Luigiís Mansion 3 (Switch) review


"Human sacrifice, Toads and Koopas living together, mass hysteria!"


How do you categorize Luigi's Mansion? It's not a platformer, since he can't jump. It's not a survival or horror game despite its setting, since it's not scary or all that difficult. It doesn't really fit as an epic adventure since it's so contained within a small space. It's too slow moving to be an action game, and too much action to be a puzzle game. It just doesn't seem to fit into anything. Ultimately, it doesn't really matter I suppose, but that lack of fit is what drove me to the game to begin with. It's a unique game, and worth checking out just for that.

The basic structure is intuitive enough. The premise is that the Mario crew decided to go on vacation to a fancy hotel, only to discover that it was all a ruse by some ghosts to capture them all. Fortunately, Luigi is smart enough to escape, grab his proton pa... uh, vacuum cleaner/flashlight combo, and can thus go about busting ghosts to save his bro. Unfortunately, this hotel only has one elevator, and the ghosts stole all the buttons on it. So you must clear the hotel, floor by floor, and fight the boss on each floor to grab a new elevator button in order to advance. Of course, this is a Nintendo game, so the "hotel" consists of an absurd number of absurdier-themed floors like an Egyptian floor and a pirate floor and a magic floor, etc. Realism dies in favor of fun, so the basic idea of 15+ themed levels in the game sounds pretty good.

_Input records:_

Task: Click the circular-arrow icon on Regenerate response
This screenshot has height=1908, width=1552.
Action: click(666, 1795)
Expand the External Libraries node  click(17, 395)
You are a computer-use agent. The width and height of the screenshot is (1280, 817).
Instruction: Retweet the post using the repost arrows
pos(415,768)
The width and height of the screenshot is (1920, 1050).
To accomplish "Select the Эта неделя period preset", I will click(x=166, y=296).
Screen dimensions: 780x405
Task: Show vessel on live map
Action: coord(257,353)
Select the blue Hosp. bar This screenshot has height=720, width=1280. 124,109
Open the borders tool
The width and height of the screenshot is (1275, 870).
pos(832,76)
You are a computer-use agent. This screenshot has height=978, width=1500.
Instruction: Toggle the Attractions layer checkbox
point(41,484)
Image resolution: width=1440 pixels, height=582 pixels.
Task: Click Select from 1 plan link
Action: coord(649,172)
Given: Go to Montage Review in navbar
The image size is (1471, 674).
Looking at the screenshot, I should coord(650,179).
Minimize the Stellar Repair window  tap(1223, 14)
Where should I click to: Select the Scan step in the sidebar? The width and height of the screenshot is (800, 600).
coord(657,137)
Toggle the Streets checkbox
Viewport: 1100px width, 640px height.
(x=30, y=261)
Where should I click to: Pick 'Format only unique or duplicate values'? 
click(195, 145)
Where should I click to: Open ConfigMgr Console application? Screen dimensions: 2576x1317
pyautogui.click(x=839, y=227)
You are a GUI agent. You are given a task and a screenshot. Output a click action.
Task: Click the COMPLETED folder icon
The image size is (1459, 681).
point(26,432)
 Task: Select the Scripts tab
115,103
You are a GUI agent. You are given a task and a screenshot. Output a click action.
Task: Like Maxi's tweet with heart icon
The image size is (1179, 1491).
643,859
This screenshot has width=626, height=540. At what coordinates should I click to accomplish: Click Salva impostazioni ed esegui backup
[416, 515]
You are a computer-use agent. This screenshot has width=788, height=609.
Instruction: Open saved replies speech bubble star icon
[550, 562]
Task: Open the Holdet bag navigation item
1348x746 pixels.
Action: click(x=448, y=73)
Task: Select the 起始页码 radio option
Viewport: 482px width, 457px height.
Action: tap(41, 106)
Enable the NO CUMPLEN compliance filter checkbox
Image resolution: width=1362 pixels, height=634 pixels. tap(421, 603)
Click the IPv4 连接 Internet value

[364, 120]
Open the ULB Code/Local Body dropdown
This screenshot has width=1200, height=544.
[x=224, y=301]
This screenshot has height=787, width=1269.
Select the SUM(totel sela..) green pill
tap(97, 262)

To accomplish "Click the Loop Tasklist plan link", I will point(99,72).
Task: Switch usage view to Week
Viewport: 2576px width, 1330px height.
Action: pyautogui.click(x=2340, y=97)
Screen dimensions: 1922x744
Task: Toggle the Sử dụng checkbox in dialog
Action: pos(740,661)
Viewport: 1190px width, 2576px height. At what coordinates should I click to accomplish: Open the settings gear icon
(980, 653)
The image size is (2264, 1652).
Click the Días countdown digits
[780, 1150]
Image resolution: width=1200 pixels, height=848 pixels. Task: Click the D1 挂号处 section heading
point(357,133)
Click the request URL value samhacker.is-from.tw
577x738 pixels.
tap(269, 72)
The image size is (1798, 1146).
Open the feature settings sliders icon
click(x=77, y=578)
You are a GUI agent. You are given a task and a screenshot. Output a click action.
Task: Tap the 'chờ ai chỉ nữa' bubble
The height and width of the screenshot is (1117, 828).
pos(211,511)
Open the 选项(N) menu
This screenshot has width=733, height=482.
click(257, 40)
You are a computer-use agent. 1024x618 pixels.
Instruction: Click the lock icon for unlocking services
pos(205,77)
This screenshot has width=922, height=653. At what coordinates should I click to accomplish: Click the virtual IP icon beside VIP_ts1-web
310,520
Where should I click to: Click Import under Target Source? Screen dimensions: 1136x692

_Exercise A:_ In the Luigi's Mansion 3 review, what did the ghosts steal from the hotel's only elevator?
_Exercise B:_ Copy the rows verbatim, beginning at the line that has "You are a computer-use agent. 1024x618" and continuing through the final row.

_Problem solution A:_ They stole all the buttons on it.

_Problem solution B:_
You are a computer-use agent. 1024x618 pixels.
Instruction: Click the lock icon for unlocking services
pos(205,77)
This screenshot has width=922, height=653. At what coordinates should I click to accomplish: Click the virtual IP icon beside VIP_ts1-web
310,520
Where should I click to: Click Import under Target Source? Screen dimensions: 1136x692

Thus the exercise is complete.